TAREFA SOLICITADA:
No texto sobre o vídeo de Paulo Rangel, em que cidade surge o eurodeputado a cambalear?

Paulo Rangel deplora divulgação de vídeo “após um jantar com amigos”
Opinião. Paulo Rangel reagiu à divulgação do vídeo em que surge a cambalear “após um jantar de amigos”. Deplora, diz, que lhe tenham “violado os limites da vida privada”.
Depois de um vídeo em que surge a cambalear nas ruas de Bruxelas ter sido tornado público, Paulo Rangel insurge-se pelo que considera ser a violação do direito dele à vida privada. Tem o eurodeputado razão em condenar este tipo de escrutínio? É discutível. Há o direito à privacidade e há o interesse público. A Lei – dependendo da interpretação jurídica – pode dar-lhe razão: o homem é um homem antes de ser eurodeputado, mas simultaneamente este homem não é apenas um homem apanhado aos esses depois de beber mais do que a conta. Este homem é um político com poderes de decisão em nome do Estado.
A reação do eurodeputado nas redes sociais
“Um vídeo depois de um excesso num jantar com amigos, há anos em Bruxelas, tornou-se viral. Não sei quem filmou, guardou e só agora divulgou. Deploro que o tenha feito, violando os limites da vida privada. Vida, em que como canta o Sérgio, todos temos glórias, terrores e aventuras”, reage Rangel nas redes sociais.
Paulo Rangel tem todo o direito a apanhar uma piela. Quem nunca…? Ao que não tem direito é a insurgir-se contra a divulgação do vídeo, alegando violação da vida privada. Entendamo-nos: é nas relações privadas e até íntimas que tantas vezes os decisores políticos se deixam enredar em teias subterrâneas. E perscrutá-los nesses momentos não só é legítimo como é um dever jornalístico – a mais certeira ferramenta do escrutínio –, mas também cívico.
O facto de um decisor político mandatado pelo Estado ter apanhado uma piela é notícia
Um dos mais entendidos estudiosos na matéria do Direito da Comunicação Social, Jónatas Machado, alega que “o direito à reputação não pode proteger pseudo-reputações”. “Não pode servir para impedir o escrutínio sobre questões de interesse público.” A consideração assenta em Paulo Rangel como fato à medida – não por ter sido filmado bêbedo, mas por ter-se insurgido publicamente contra a notícia de ter sido apanhado bêbedo. Mais: o facto de um decisor político mandatado pelo Estado ter apanhado uma piela é notícia e jamais deve ser repudiada.

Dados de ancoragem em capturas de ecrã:

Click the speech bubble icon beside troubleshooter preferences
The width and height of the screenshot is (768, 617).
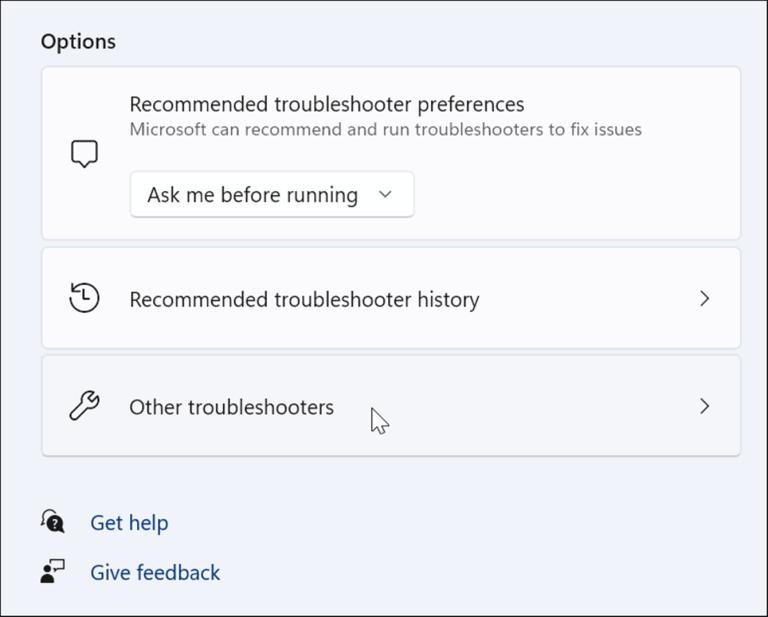point(85,153)
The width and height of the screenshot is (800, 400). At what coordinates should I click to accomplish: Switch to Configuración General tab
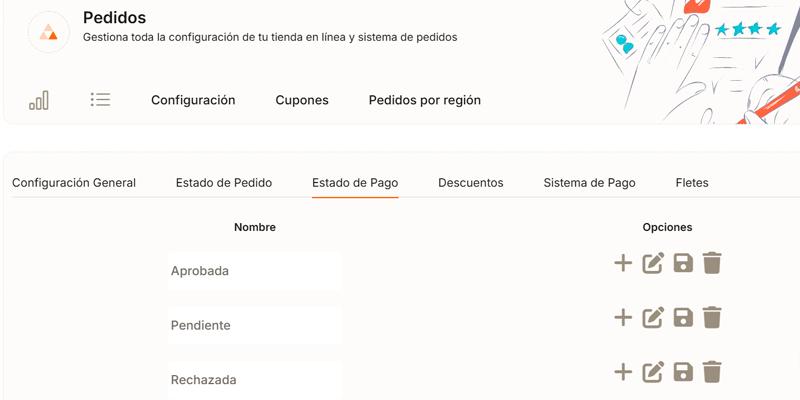(x=74, y=183)
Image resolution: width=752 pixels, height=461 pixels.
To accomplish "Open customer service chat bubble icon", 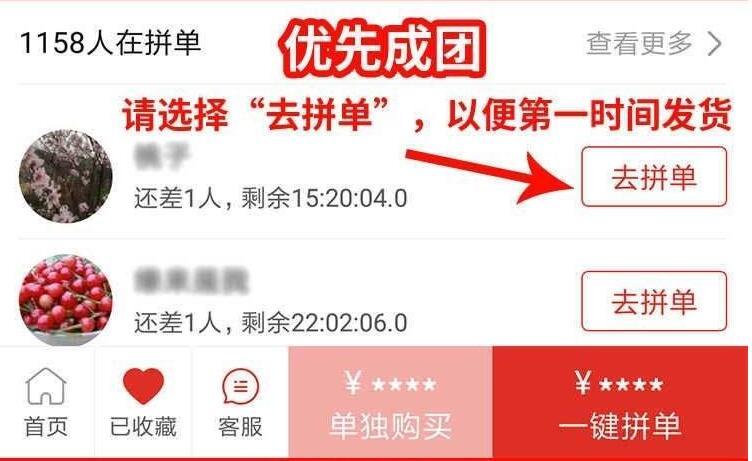I will 241,386.
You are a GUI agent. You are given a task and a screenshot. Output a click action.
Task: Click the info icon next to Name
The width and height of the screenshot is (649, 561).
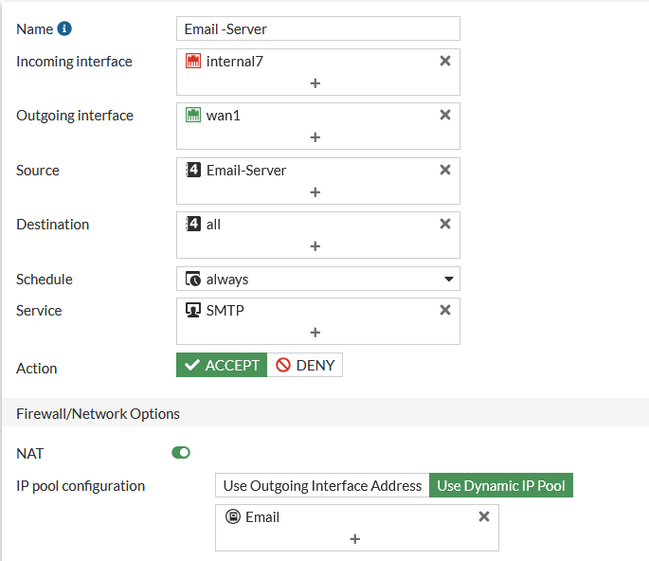(x=65, y=29)
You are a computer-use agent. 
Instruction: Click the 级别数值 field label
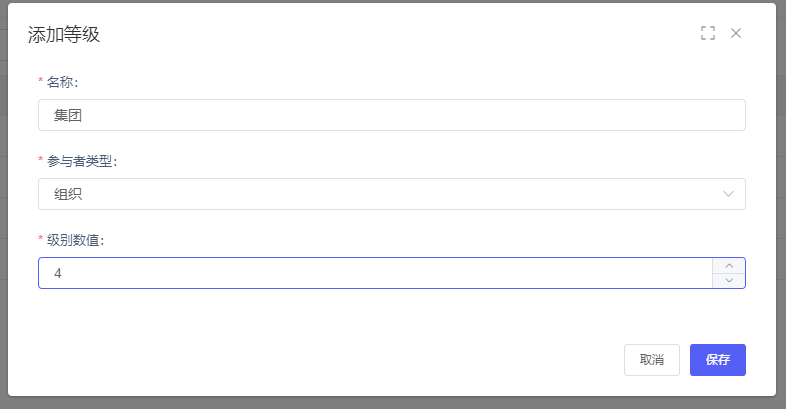[x=75, y=240]
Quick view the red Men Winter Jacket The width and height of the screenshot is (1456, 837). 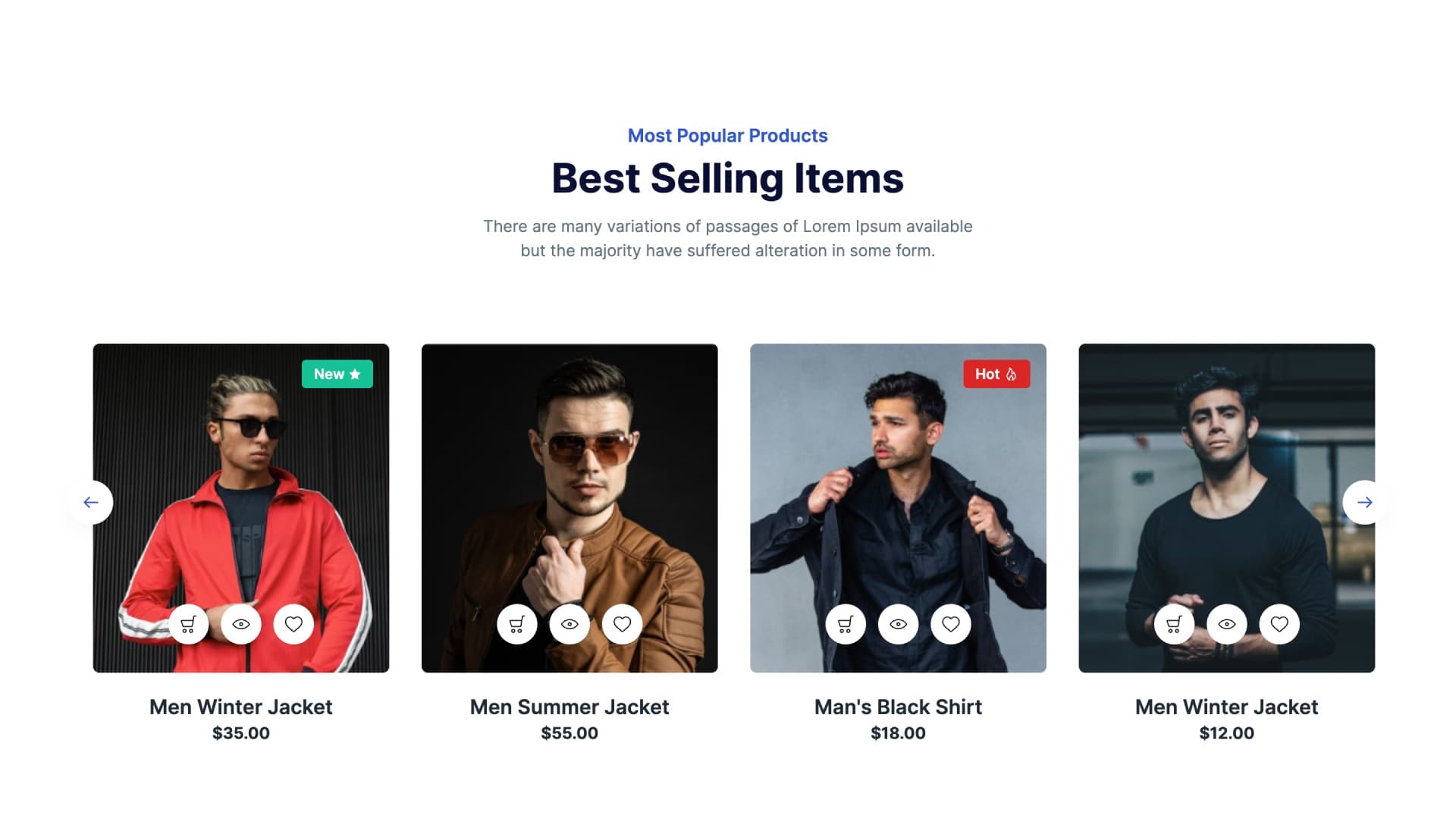coord(241,624)
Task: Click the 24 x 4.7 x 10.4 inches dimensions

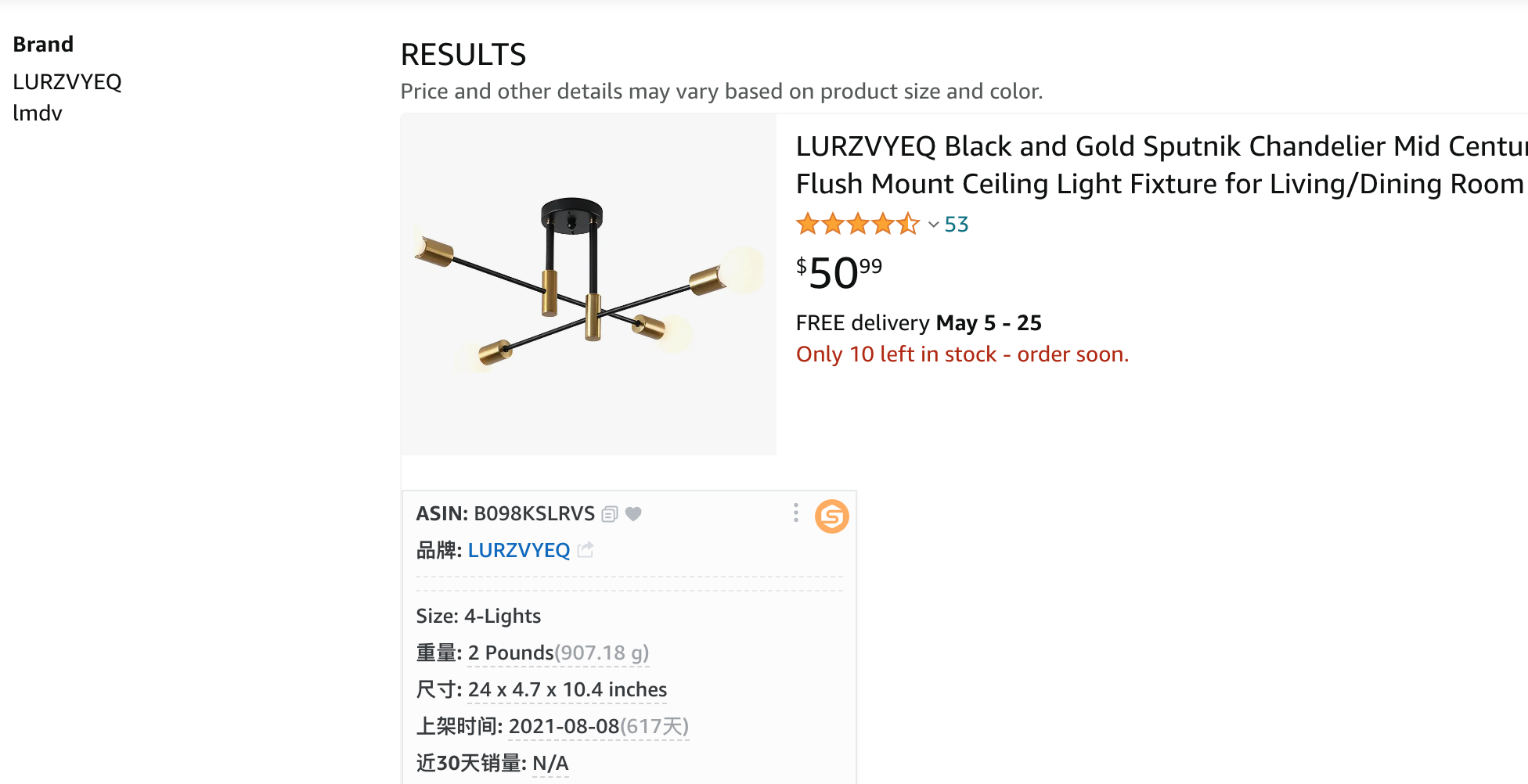Action: [x=568, y=689]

RESPOSTA ESCRITA:
Em Bruxelas.